Each patient care pathway was scored according to the criteria. The indicator set for each clinical area consisted of a general section and disease specific subsections depending on the final diagnosis in the treatment pathway. Scoring was undertaken by a panel of specialists from different Norwegian hospitals—all blinded to the intervention status of the patient. Eight gastroenterologists, two cardiologists, and two pulmonologists participated. All scorers were independent from the GP surgeries and the hospital involved in the study. To allow assessment of scoring agreement, a subsample of the cases was evaluated by two scorers independently.
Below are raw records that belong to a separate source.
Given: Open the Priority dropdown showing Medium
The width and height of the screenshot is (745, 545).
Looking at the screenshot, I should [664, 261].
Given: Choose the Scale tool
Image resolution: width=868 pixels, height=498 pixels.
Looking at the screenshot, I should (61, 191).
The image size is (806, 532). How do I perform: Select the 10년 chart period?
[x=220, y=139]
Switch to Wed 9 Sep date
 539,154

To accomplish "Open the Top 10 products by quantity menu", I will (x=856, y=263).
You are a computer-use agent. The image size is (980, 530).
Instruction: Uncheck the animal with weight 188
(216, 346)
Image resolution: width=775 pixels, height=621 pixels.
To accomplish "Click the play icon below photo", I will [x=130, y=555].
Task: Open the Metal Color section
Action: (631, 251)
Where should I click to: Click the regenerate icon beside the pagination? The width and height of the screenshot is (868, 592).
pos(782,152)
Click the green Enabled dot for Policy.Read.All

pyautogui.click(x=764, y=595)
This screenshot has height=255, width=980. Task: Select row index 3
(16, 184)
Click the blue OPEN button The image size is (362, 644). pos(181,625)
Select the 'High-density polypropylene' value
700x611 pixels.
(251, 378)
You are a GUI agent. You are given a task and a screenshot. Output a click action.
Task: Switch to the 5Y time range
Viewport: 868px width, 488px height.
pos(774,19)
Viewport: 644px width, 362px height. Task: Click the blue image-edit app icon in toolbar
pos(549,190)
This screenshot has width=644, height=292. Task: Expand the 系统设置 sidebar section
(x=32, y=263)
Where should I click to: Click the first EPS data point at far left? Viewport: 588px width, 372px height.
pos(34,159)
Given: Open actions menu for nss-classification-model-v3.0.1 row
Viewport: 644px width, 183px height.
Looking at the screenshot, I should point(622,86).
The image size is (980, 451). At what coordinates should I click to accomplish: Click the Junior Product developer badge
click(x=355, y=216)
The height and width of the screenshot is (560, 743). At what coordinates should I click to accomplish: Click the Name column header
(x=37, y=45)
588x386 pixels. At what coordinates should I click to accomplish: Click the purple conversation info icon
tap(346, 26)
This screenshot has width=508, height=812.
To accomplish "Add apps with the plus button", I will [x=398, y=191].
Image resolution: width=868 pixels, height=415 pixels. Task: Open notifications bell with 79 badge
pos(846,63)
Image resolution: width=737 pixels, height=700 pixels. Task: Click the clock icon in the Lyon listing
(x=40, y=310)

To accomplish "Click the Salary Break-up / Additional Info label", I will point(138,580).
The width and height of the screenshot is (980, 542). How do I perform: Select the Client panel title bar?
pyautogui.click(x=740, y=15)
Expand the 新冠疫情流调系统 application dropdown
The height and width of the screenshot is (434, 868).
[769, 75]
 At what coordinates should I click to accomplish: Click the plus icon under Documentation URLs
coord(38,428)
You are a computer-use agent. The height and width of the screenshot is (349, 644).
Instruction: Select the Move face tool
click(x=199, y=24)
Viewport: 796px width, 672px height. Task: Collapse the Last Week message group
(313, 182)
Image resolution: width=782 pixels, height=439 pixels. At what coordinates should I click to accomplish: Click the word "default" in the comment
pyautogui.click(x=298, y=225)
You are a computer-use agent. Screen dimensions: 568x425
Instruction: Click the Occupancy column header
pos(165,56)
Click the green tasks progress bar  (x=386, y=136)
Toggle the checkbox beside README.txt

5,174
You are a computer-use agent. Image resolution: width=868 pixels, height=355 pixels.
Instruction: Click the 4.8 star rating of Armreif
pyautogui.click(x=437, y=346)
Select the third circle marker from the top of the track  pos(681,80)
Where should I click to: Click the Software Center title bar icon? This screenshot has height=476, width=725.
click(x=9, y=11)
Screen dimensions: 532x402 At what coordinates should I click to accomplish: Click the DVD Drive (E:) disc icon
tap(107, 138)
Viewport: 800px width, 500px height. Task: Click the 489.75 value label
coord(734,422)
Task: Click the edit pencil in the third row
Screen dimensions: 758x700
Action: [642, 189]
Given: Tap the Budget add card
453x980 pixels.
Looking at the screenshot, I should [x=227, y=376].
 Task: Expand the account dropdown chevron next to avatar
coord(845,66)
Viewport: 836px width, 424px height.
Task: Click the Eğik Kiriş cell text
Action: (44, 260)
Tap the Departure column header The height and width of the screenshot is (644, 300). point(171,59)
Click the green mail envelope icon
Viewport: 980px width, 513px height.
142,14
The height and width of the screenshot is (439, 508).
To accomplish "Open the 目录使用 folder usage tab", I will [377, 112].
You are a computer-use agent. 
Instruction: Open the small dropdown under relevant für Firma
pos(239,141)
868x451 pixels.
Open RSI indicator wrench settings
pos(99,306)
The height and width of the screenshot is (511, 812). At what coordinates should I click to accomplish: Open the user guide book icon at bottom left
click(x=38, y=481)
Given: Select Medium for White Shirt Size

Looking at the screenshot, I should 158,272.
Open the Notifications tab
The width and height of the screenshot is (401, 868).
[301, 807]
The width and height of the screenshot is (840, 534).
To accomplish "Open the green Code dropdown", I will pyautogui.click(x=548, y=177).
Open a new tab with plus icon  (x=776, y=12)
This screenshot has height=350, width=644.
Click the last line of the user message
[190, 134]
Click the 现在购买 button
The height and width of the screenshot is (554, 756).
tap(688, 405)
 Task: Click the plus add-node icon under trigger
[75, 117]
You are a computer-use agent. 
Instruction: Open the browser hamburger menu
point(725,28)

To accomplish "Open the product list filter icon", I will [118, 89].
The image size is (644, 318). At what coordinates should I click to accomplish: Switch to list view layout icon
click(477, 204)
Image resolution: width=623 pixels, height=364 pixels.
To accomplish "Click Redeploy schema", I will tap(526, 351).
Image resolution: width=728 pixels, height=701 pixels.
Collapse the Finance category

The quality indicator score was calculated as an adherence score (number of criteria met divided by number of applicable criteria), as developed by Ashton et al. [70]. If insufficient information was available to ascertain whether or not an applicable criterion was met, it was classed as “not met” [71], thereby producing a conservative quality score. We considered weighting of the criteria based on clinical importance, but this often adds complexity to the analysis without providing insight into the clinical analysis [72]. The total score was calibrated as a percentage to enable comparison and statistical analysis.

Subjective quality assessment

The panel of specialists also subjectively scored the treatment pathway for each patient in two ways. Firstly, they provided a quality rating of the treatment process on an ordinal scale of 1–10. Then, they assessed whether the treatment pathway was appropriate with a yes/no response.

Positive predictive value of referral

Based on the method of Bennett et al. [73], we calculated the positive predictive value (PPV) of a referral. This represents the chance of a referral leading to a relevant diagnostic or management decision. Adapting this concept from otolaryngology to a medical department, we defined the PPV as the number of referrals that resulted in a histological diagnosis, diagnostic clarification, or change in medical management.

Adequacy of prioritization

Prior to including the patients, potential outcome diagnoses within the four clinical areas were grouped into four categories according to severity. As no prior classification was found this was done by the main author based on WHO International Statistical Classification of Disease and Related Health problems 10th revision (ICD-10) disease codes. The groupings were adjusted after feedback from specialists within each clinical field. Each patient was placed in a severity group based on the final ICD-10 code from the hospital medical records. If several codes were set for an individual patient the code belonging to the most severe group was utilized. As an example a final diagnosis of C18.2 (cancer in the ascending colon) would be placed in the most severe group and a final pure symptomatic diagnosis of R19.4 (change in bowel habit) would be placed in the least severe group. When a diagnosis was encountered that could not be categorized according to the pre-planned severity grouping, consensus was achieved among the study organizers before putting it into the appropriate category. This severity grouping was then used to compare the adequacy of the waiting time between the intervention and control groups. Waiting time was defined as the time from the referral was received at the hospital until the first out-patient appointment, measured in days.

Statistical methods

To assess scoring agreement for the main outcome, we estimated repeatability coefficients [74]. We provide plots of the mean for each pair of scores vs the difference in score between the two raters for the clinical areas of chest pain and COPD (Bland-Altman plots). We did not produce such plots for gastroenterological clinical areas; as it was impossible to define primary and secondary raters for the individual observational pairs when eight raters overlapped, and Bland-Altman plots depend on the sign of the difference between raters.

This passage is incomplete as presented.